Due to lack of understanding (and being an idiot) I wiped the database clean. I thought the re-indexing relied on just the files in the store and the key, not the metadata! :(

which moves us on to the question, is it possible to recreate the index with the store content key? Or have I lost 7.5 million emails that were in the archive? :(

Comments (23)

  1. Janos SUTO repo owner

    It was bad move. A very bad one. There's no ready to use tool to fix that. I assume you have no backup of the database, right?

  2. Dean Pearson reporter

    Hi,

    Thanks for responding so quickly. No backup unfortunately. Is there anything available to unencrypt the files within the store back to EML? even if it's manual we do have a couple of programmers working here that might be able to come up with something.

    Thank you

  3. Janos SUTO repo owner

    I'll reproduce what you have done, and try to come up with something usable. Put fingers crossed.

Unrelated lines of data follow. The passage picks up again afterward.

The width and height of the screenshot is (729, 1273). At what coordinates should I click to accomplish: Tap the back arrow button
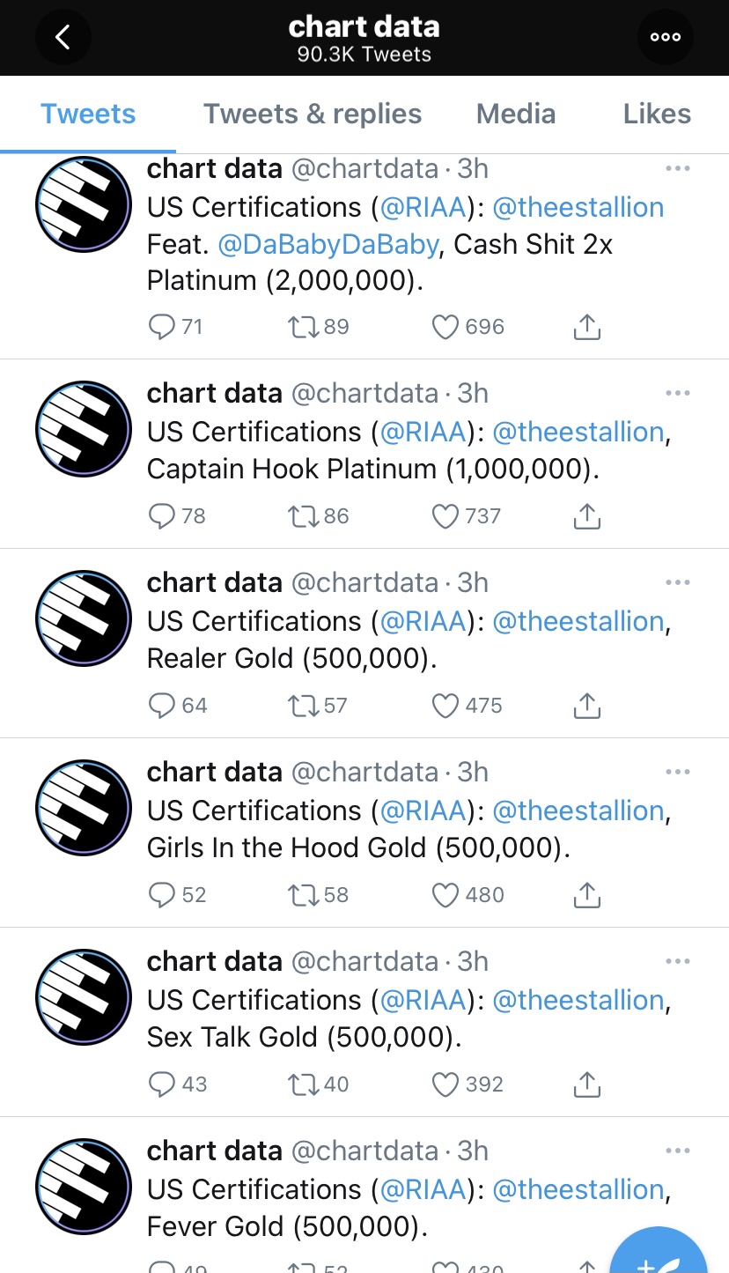point(63,37)
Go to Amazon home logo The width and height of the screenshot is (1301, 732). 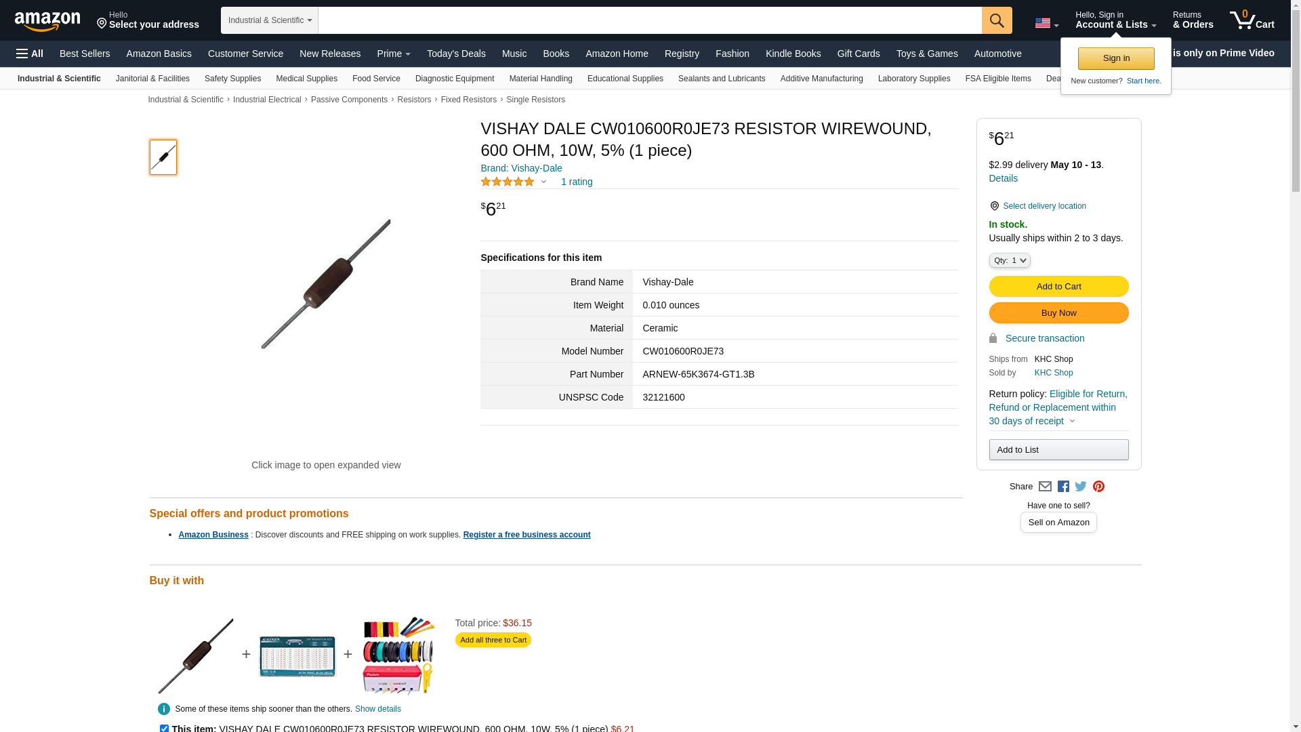(x=47, y=22)
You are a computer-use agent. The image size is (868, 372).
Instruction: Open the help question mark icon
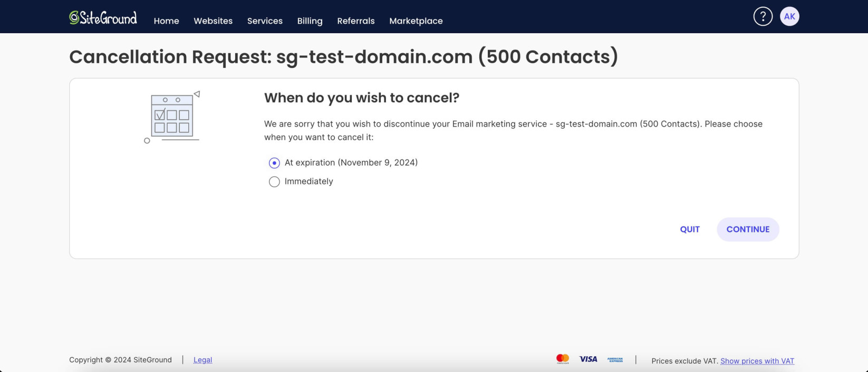(763, 16)

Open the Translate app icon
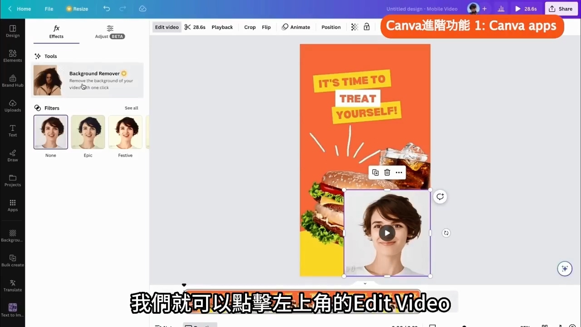point(12,285)
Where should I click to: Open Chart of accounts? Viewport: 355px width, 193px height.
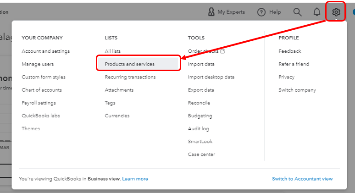click(x=42, y=90)
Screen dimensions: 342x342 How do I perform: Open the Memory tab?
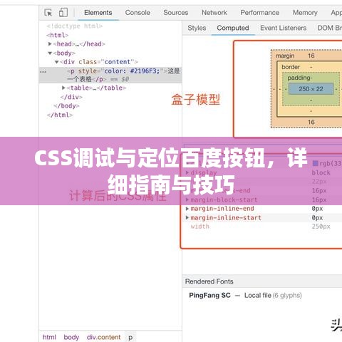point(305,13)
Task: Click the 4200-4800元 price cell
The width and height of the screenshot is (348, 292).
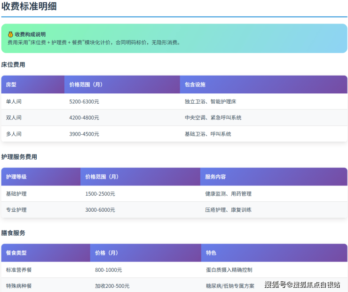Action: [84, 118]
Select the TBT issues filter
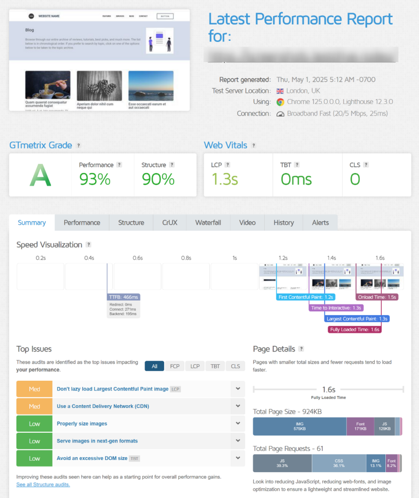419x498 pixels. click(x=215, y=366)
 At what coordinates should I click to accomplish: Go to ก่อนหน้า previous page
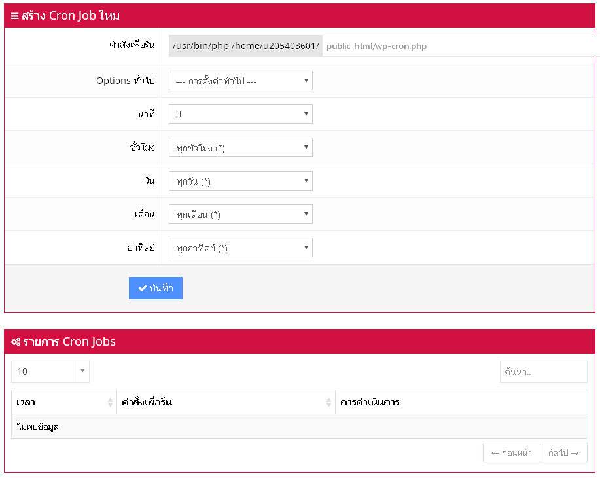tap(511, 452)
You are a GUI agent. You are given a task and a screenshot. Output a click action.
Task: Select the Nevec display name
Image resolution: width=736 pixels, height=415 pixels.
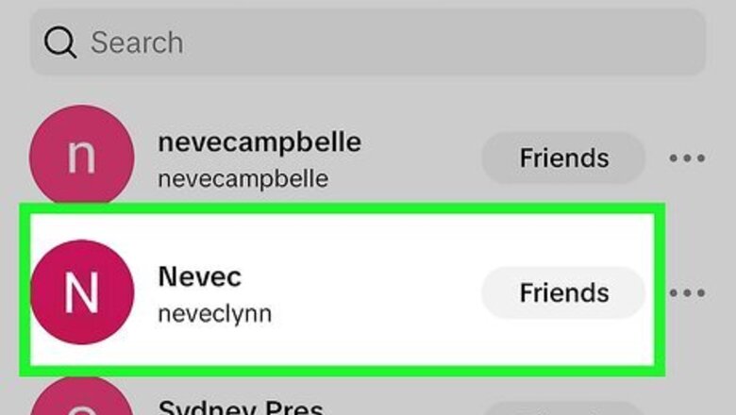tap(200, 276)
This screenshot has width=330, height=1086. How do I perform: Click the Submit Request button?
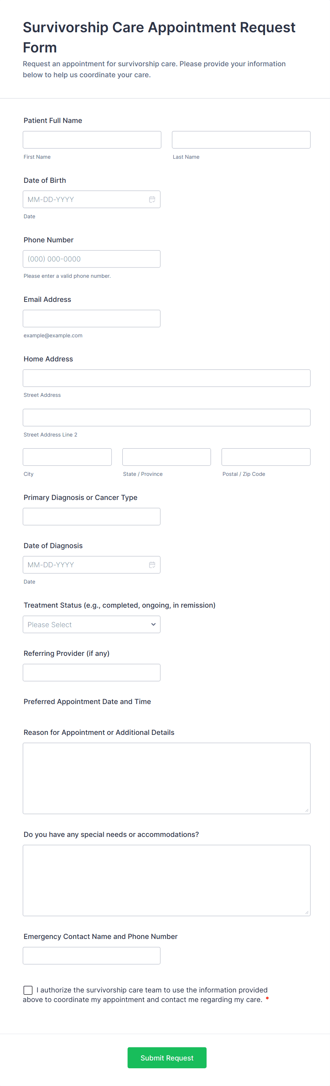click(167, 1057)
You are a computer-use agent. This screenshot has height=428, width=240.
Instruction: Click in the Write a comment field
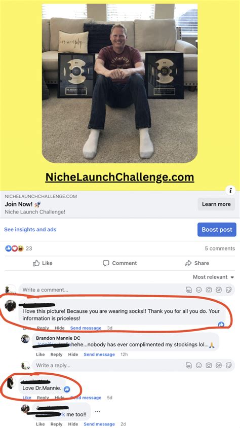click(x=101, y=290)
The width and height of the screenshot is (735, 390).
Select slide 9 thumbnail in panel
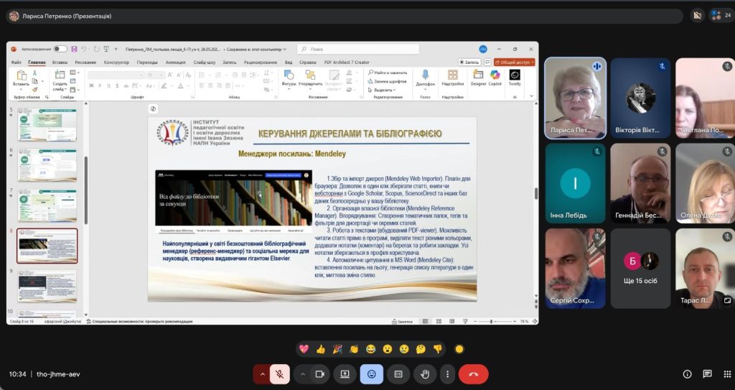(47, 286)
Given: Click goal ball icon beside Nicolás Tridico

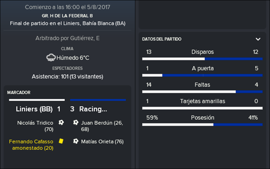Looking at the screenshot, I should [61, 123].
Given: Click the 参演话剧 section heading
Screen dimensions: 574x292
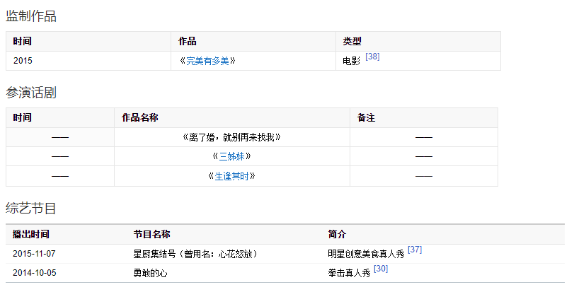Looking at the screenshot, I should [x=31, y=93].
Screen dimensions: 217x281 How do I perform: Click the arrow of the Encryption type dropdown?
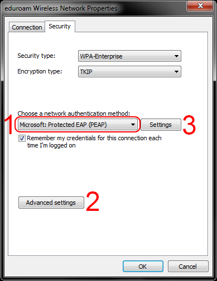point(176,72)
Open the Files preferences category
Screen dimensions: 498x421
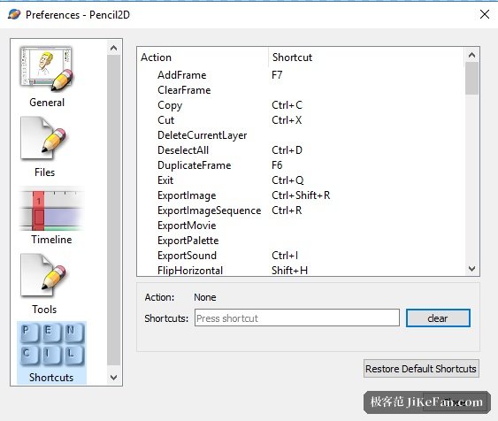(x=45, y=147)
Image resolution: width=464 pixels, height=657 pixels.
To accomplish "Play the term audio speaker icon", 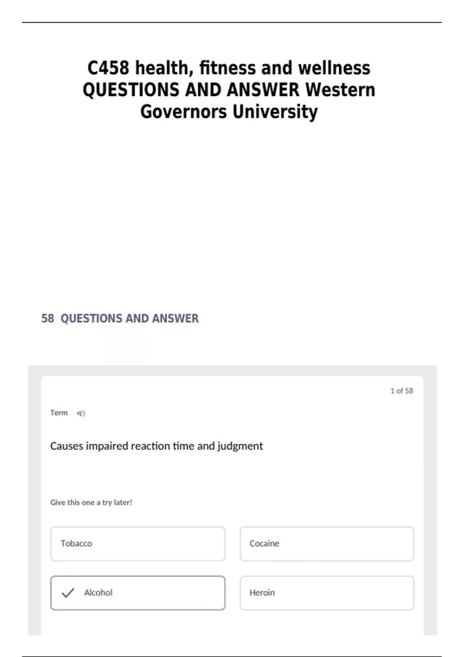I will [x=81, y=413].
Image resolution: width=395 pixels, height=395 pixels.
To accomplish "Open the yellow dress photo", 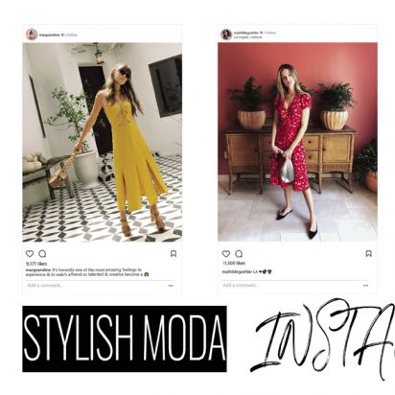I will tap(103, 142).
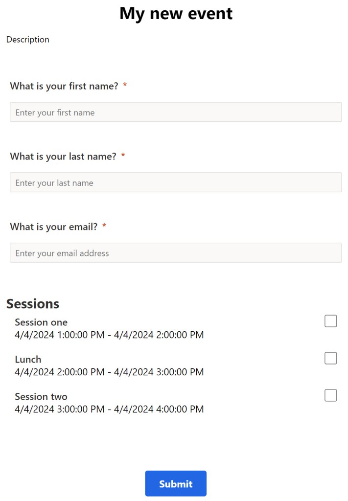Focus the last name text box
This screenshot has width=348, height=501.
176,182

  4. Janos SUTO repo owner

    OK. You have lots of files under /var/piler/store/00 named as 400000.<somehexastuff>.m, eg. 4000000057508ca9263760ec0022a998e271.m. They are the message frame files without the attachments. (The attachments are stored as separate files, eg. 4000000057508ca9263760ec0022a998e271.a1, 4000000057508ca9263760ec0022a998e271.a2, ...

    Now run "pilerget 4000000057508ca9263760ec0022a998e271", and it should return the email (w/o attachements) decrypted and uncompressed. For emails having an attachment, you can see something like:

    --_004_BLUPR17MB00989D3A64DFF74BA4506C66E9740BLUPR17MB0098namp_
    Content-Type: image/png; name="image001.png"
    Content-Description: image001.png
    Content-Disposition: inline; filename="image001.png"; size=13105;
            creation-date="Fri, 13 May 2016 16:10:35 GMT";
            modification-date="Fri, 13 May 2016 16:10:35 GMT"
    Content-ID: <image001.png@01D1AD10.73AEE9E0>
    Content-Transfer-Encoding: base64
    
    ATTACHMENT_POINTER_4000000057508cd116380e9400f01e214626.a1_XXX_PILER--_004_BLUPR17MB00989D3A64DFF74BA4506C66E9740BLUPR17MB0098namp_--
    
    --_42cab280-2f75-499f-860b-f194d666c902_--
    

    The next task is to replace "ATTACHMENT_POINTER_4000000057508cd116380e9400f01e214626.a1_XXX_PILER" with the actual attachment. Run the following:

    pileraget 4000000057508cd116380e9400f01e214626 1

    If you are lucky, it returns the attachment. If it returns nothing, then it means that it was deduplicated, so we need the attachment table to query the original piler id, but we can't, so I have a hard time to think of any workaround about it.

    You have 3 options:

    • as bad as it is, you drop the whole archive, and act like you've just deployed piler

    • you drop the whole archive, and try to reimport those 7.5M emails. And while pilerimport is running, perhaps you should write it to a table a hundred times that I never ever touch the mysql database.

    • get a script or utility that iterates over all the directories, reads and parses all the emails, and fills the metadata, attachment and rcpt tables. In other words: try to salvage as much as you can. Note that you have to accept some losses of attachments, ie. some (I can't tell how many) emails without some/any attachments. I mean the attachments are there on the disk, but there's no way of telling (except for the first message with that specific attachment) that which other email contains that particular attachment, too (without the attachment table).

    Think about it, and if you pick option #3, and want me working on it, the please visit https://piler.io and obtain the 5 or the 10 incidents support package.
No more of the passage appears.